Given the breadth and scope of services delivered by those traditionally considered “independent contractors”, there is no statutory definition for the term, and our labour courts have held that, in determining whether a person is an employee or not, it is rather the nature of the relationship that must be scrutinized, and not the wording of the underlying contract. In short, a “substance over form” approach is preferred, and even in circumstances where an agreement clearly specifies the nature of a particular contractual relationship as one lying between an employee and employer, it is the overall effect of the contract that will hold sway.

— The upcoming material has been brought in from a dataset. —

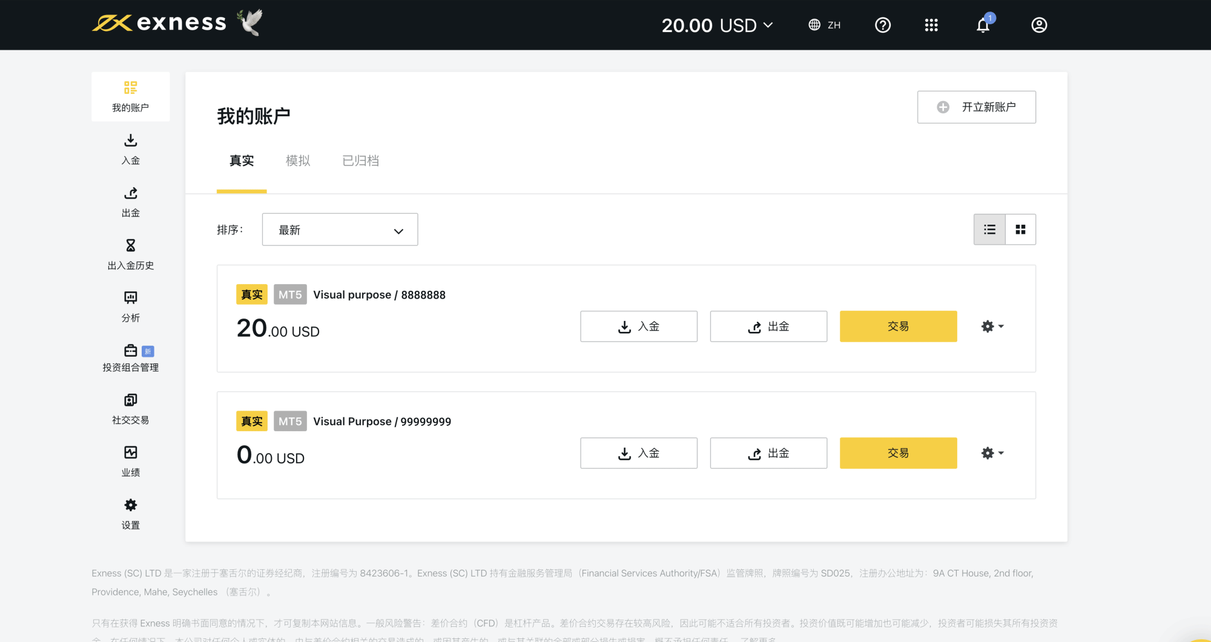Screen dimensions: 1211x642
Task: Expand the 20.00 USD balance dropdown in header
Action: (x=717, y=25)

This “substance over form” approach (which is now legislatively recognized in section 200A of the LRA – as more fully discussed below) was adopted in the case of Linda Erasmus Properties Enterprise (Pty) Ltd v Janine Breytell[1] where the Labour Court dealt with the issue of whether the relationship between an estate agent and an estate agency constituted an employment relationship, or whether it was, as the contract purported it to be, an independent contractor relationship. The Labour Court considered the nature of the contract, the legislative framework and the actual facts surrounding the relationship in reaching its decision. The court ultimately held that the individual was in fact an “employee” in that she was found, amongst other factors, to be under the supervision and control of the principal, which is one of the more important factors considered in determining the nature of the relationship between such parties. The courts applied what is commonly referred to as the “dominant impression” test.

Relevantly, section 200A of the LRA records the following:

“(1)  Until the contrary is proved, a person who works for, or renders services to, ant other person, is presumed, regardless of the form of contract, to be an employee is any one or more of the following factors are present:

  • The manner in which the person works is subject to the control or direction of another person;
  • The person’s hours of work are subject to the control or direction of another person;
  • In the case of a person who works for an organisation, the person forms part of that organisation;
  • The person has worked out for that person for an average of at least 40 hours per month over the last three months;
  • The person is economically dependent on the other person for whom he or she works or renders services;
  • The person is provided with tools of trade or work equipment by the other person; or
  • The person only works for or renders services to one person.” [emphasis added]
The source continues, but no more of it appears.